Monday, August 30, 2010

Miraculous

The further I get into this school year, the more these two thoughts float around in my head:

1. This is sooo much easier than last year!
2. I am at my limit: I can't handle any more than this.

Which leads to the question, how did I do it last year? I have NO idea. How did I juggle 5 separate courses, culture shock, heat, power outages, brand-new age groups, brand-new learners' needs, and the list goes on? How did I handle my numerous commitments outside of class? I pulled that off for a YEAR? Because at the moment, with 4 courses (2 repeated from last year), I am on the verge of exhaustion.

Last year, I would constantly be tempted to give into panic attacks. "I know I was okay the LAST time, but look at this crisis now! I can't make it! Any day now, I'm going to break and everything will fall apart." Time and again, God showed me that He was faithful to renew my energy. Eventually, I started expecting Him to come through, just as he always had.

But somewhere along the way, I convinced myself that the panic was the crazy part. "I must just be a worrier - it's illogical to stress about this." I'm now realizing that from a logical standpoint, worry WAS the logical response. Any sane person would know it's not possible to do what I did last year, or what so many other Logos teachers have done. Yet we did. As my roommate put it, "Students know that we love them. But they have no idea how long ago our love ran out and only God's love was left to pour through us." My new proof for God's existence: come to Logos and see for yourself!
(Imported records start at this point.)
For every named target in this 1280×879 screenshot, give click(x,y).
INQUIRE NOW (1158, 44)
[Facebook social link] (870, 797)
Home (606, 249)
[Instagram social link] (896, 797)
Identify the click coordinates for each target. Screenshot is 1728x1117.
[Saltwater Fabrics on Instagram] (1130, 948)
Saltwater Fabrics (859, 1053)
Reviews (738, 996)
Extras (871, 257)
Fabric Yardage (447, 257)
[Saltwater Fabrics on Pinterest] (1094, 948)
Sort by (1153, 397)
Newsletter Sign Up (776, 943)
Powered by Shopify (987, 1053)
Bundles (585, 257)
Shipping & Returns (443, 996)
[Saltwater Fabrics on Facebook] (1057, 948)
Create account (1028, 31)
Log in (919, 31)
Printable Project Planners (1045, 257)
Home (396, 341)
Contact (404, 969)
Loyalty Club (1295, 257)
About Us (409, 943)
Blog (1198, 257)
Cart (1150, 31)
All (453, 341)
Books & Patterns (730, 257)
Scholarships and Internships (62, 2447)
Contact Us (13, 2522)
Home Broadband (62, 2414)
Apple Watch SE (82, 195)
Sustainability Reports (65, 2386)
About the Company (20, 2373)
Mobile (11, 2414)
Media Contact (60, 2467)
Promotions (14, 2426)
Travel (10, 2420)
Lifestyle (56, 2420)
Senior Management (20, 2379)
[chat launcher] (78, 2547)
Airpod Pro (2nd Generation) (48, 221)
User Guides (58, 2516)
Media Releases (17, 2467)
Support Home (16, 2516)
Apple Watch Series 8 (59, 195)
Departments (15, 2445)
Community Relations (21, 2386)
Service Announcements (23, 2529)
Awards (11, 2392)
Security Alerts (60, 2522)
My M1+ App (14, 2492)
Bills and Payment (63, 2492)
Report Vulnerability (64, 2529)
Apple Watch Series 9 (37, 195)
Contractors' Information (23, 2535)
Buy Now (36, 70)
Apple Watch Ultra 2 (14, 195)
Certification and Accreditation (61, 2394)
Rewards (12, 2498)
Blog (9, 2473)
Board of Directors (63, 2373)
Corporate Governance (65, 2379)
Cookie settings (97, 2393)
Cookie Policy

Same with my students. This year I've been astounded to see so many of them thriving in school and to learn more about their families' struggles. How can you possibly be working and growing the way you are? This one's mom is on drugs, that one's dad recently passed away, this one's brother was murdered, that one faces all kinds of abuse, and these ones live by themselves. How are you still breathing, let alone discussing utopian societies and Greek tragedy and college applications?

I always knew God's grace is real here, but I'm catching a glimpse of just how big it is. And I'm glad that He has me at my limit already; it will highlight His power and faithfulness once again this year. I need the constant reminders that it's not my strength that determines what I accomplish; it's only Him.